BRUSSELS — The European Commission plans to eliminate all purchases of Russian liquified natural gas by 2026 — a year earlier than planned — and crack down on Moscow’s sanctions-busting banks and crypto channels, according to a draft proposal seen by POLITICO.
The proposal lays out the latest measures the European Union would impose on Russia as part of its 19th sanctions package since Vladimir Putin’s full-scale invasion in 2022. It zeroes in on Russia’s financial networks, energy exports and backdoor trade routes, marking the latest European efforts to drain the Kremlin’s war chest.
The aim of the ban on Russian LNG is “to further decrease Russia’s revenues from the export of fossil fuels, raise the costs of its illegal actions in Ukraine and put maximum pressure on Russia to cease its war of aggression against Ukraine,” the text reads.
The package, which was announced on Friday by Commission President Ursula von der Leyen, comes only days after U.S. President Donald Trump again put pressure on Europe to stop buying Russian energy. Nonetheless, it is expected to face fierce opposition from Hungary and Slovakia. Every sanctions package requires unanimous backing from EU capitals.
At the heart of the proposal is the Commission’s decision to ditch Russian LNG a year earlier than initially planned, imposing a earlier deadline of the end of 2026 for long-term contracts, while giving six months after the package’s entry into force for short-term deals.

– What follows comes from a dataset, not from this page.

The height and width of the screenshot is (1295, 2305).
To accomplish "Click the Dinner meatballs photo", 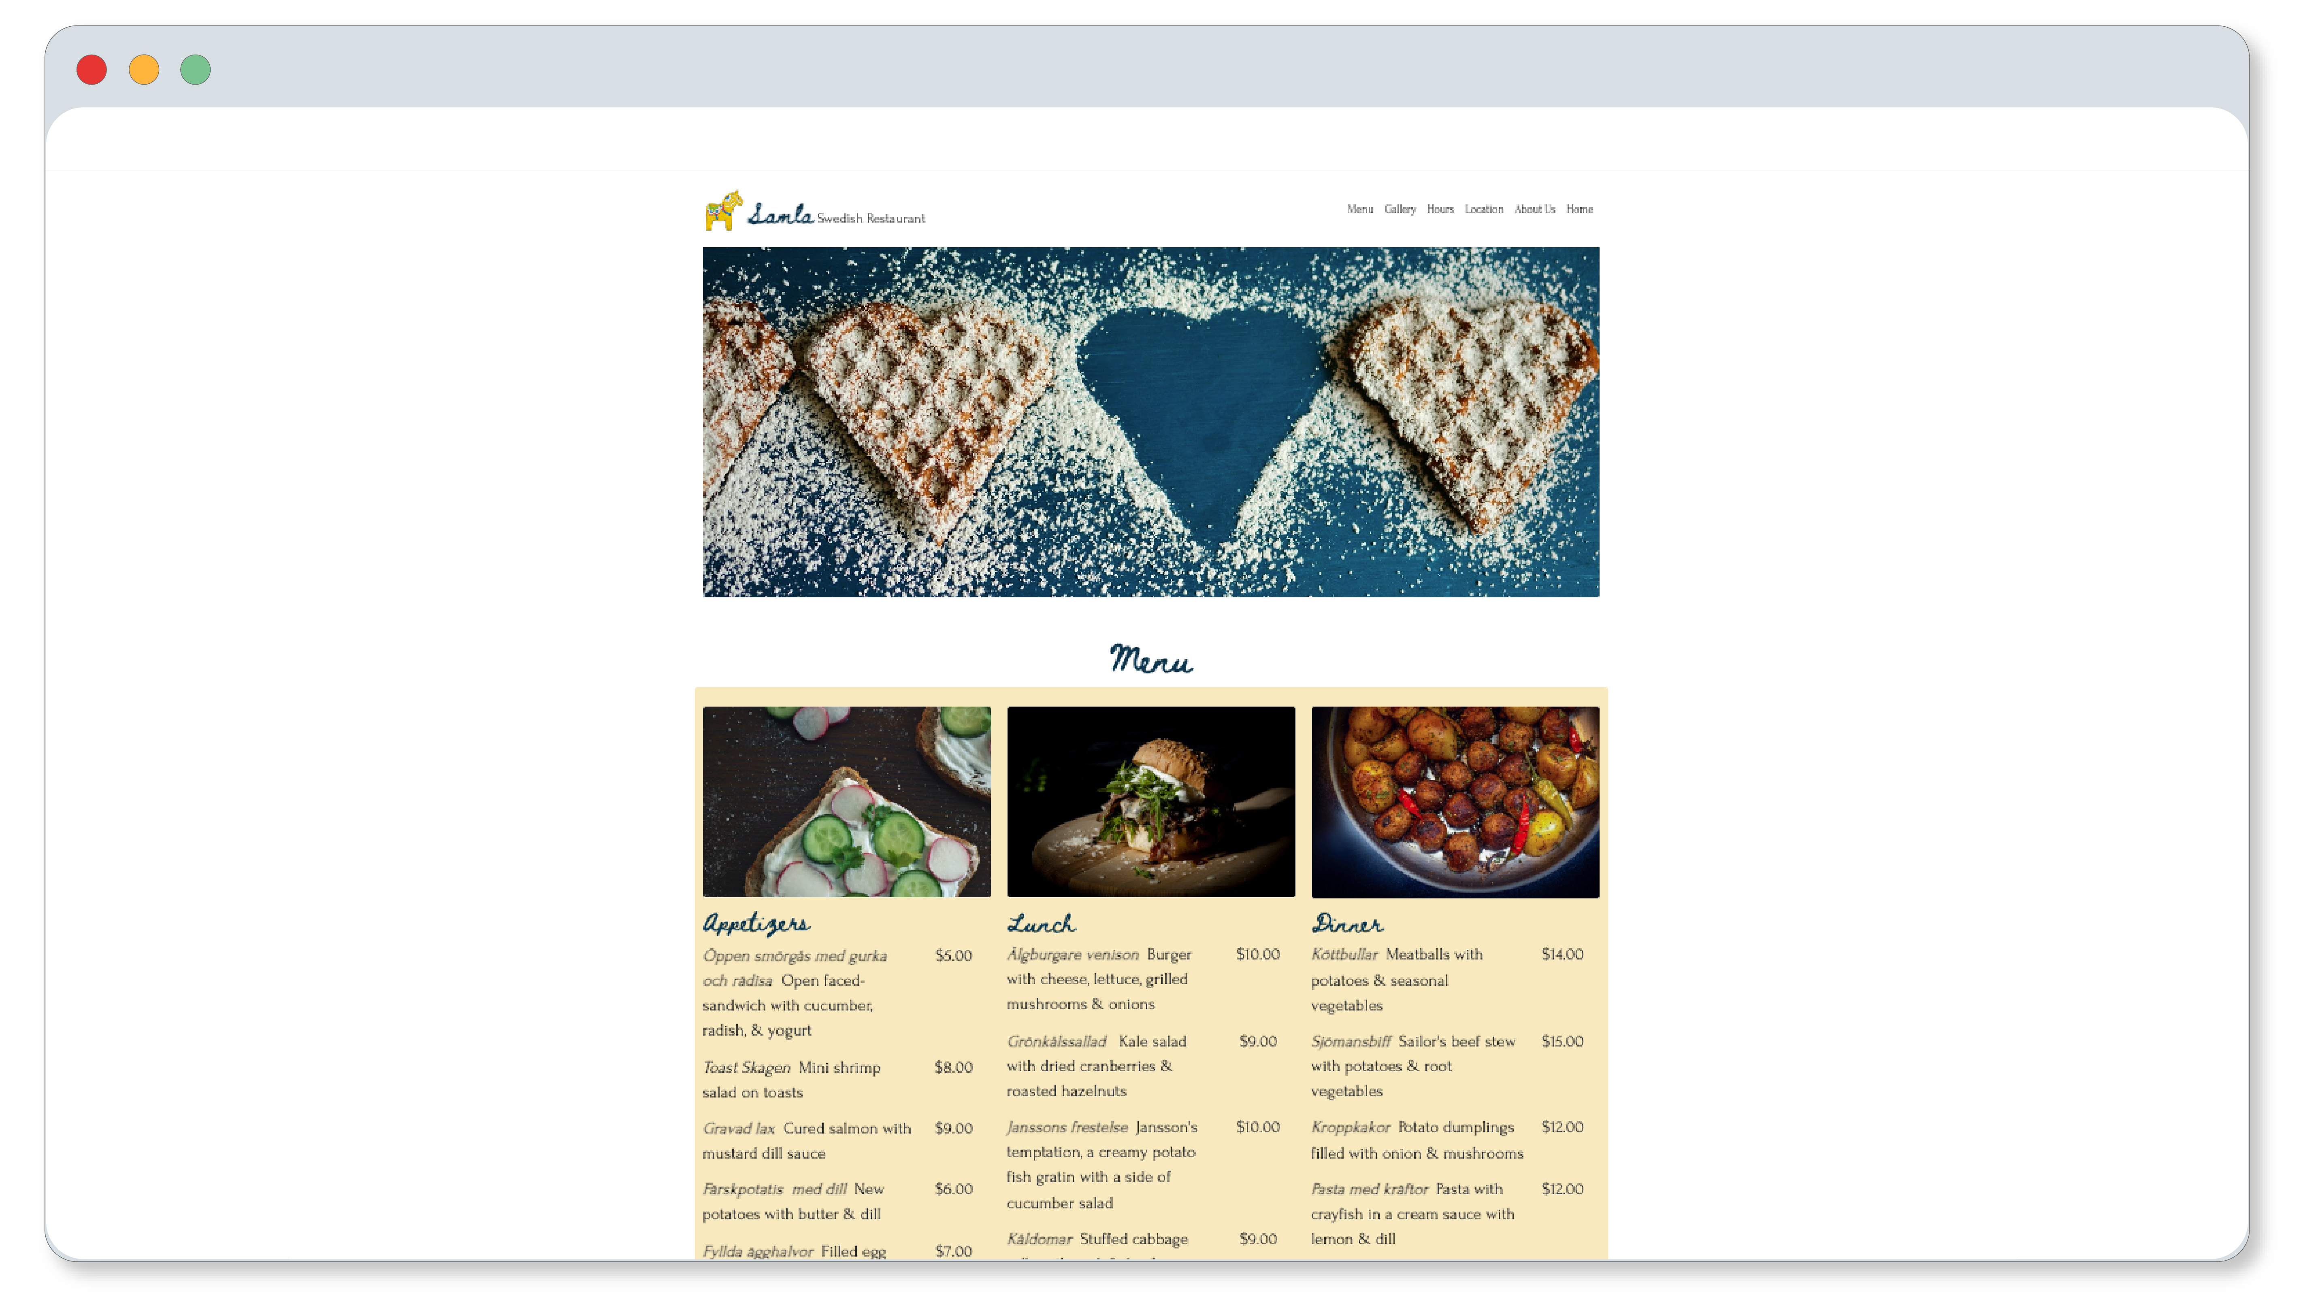I will tap(1455, 802).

The EU is currently negotiating a separate bill that would end all Russian LNG imports to the bloc by late 2027. The new sanctions go one step further, given that legal proposal only tackles physical supplies to the bloc, rather than purchases.
Aside from imposing restrictions on Russian banks, the bloc is also looking for the first time at targeting crypto platforms as well as banning transactions in crypto currencies, closing a loophole used to funnel money back into Russia. European firms, meanwhile, will be banned from conducting business with non-EU ports if these are used for trading military tech like missiles or dodging the bloc’s G7 oil price cap, the text states.

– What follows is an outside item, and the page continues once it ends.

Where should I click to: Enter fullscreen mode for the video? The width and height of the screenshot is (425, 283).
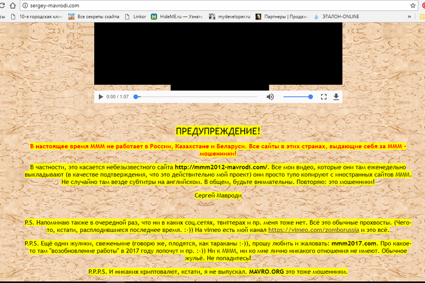coord(324,97)

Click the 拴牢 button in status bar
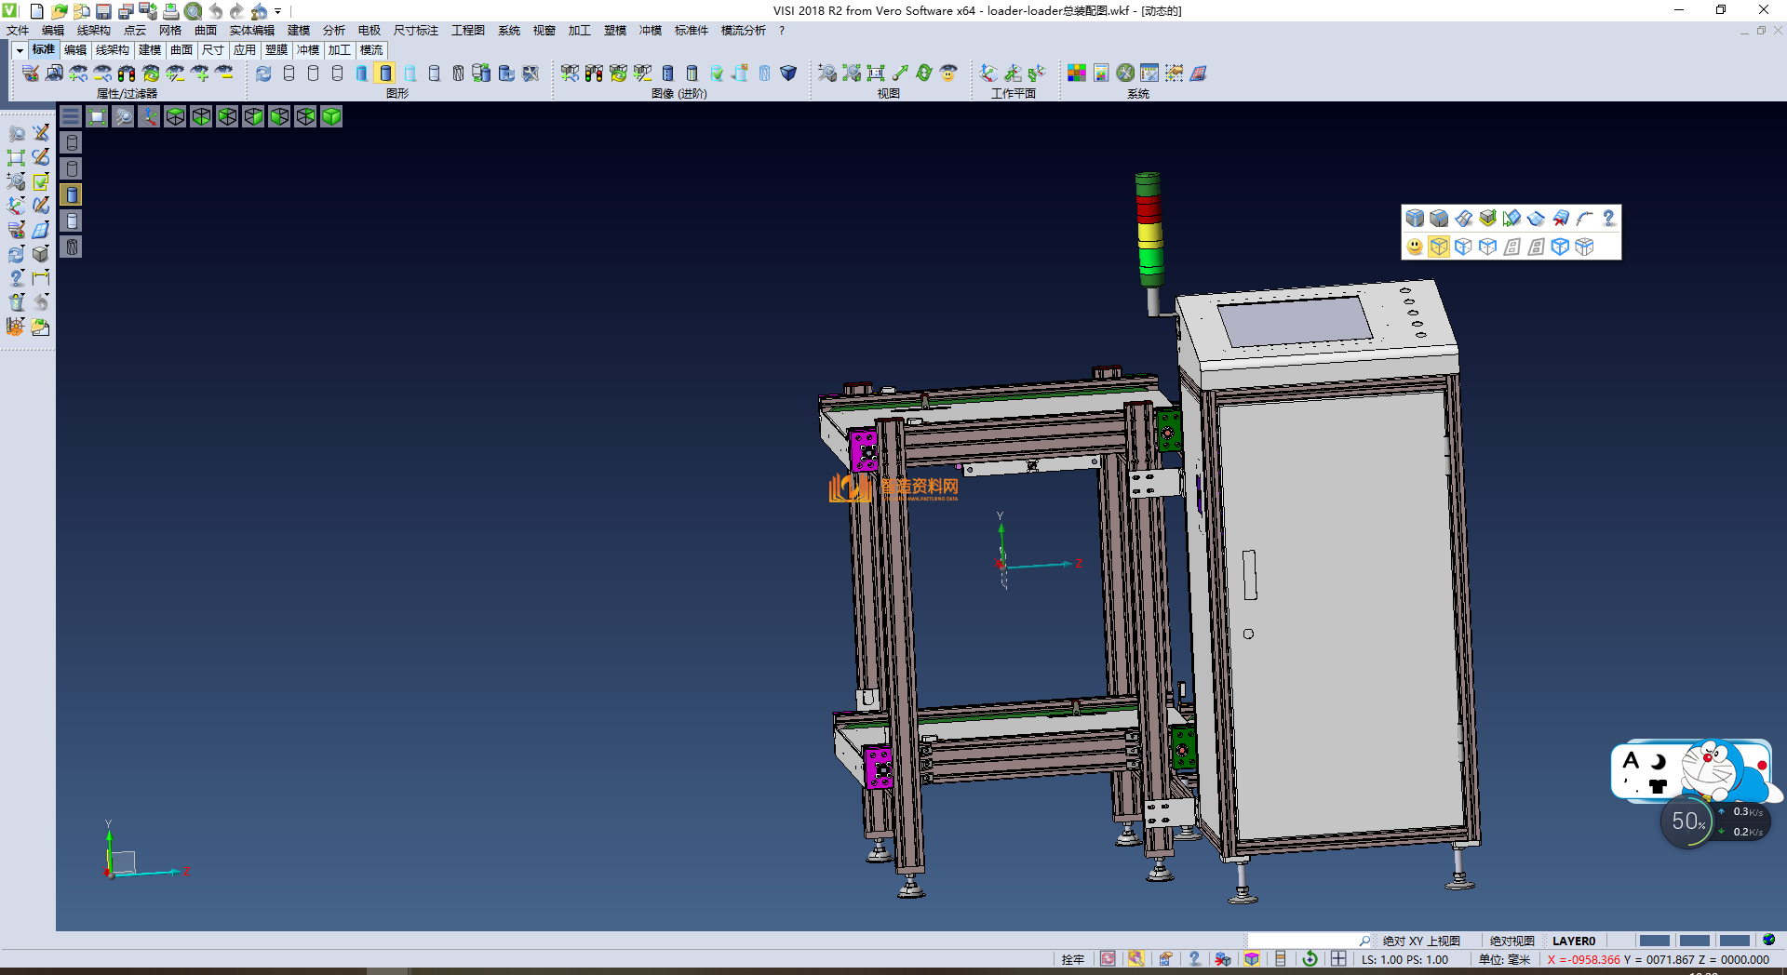tap(1072, 959)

Brussels also wants to clamp down on special economic zones in Russia, which offer foreign companies preferential tax treatment to attract investments. Under the proposal, EU firms would be forbidden from investing in those zones.
The draft text, dated Sept. 19, also prohibits companies from reinsuring old Russian aircraft and vessels during five years following their sale.

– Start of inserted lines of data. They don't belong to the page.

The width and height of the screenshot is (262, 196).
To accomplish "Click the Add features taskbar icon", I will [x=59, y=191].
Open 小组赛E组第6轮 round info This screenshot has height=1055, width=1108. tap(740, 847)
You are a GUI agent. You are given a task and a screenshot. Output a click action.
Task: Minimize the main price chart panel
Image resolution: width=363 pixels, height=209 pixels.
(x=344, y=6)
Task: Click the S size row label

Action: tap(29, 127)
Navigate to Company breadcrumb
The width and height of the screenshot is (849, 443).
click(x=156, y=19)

In addition, the text adds export controls on another 45 companies that are deemed to be cooperating on sanctions evasion. Those include 12 Chinese, two Thai and three Indian entities that have enabled Russia to circumvent the bloc’s sanctions, said one EU diplomat, who was granted anonymity to speak freely about the sensitive proposal.
In a symbolic move, the EU executive also proposed banning the provision of “services directly related to tourism activities in Russia,” the text adds.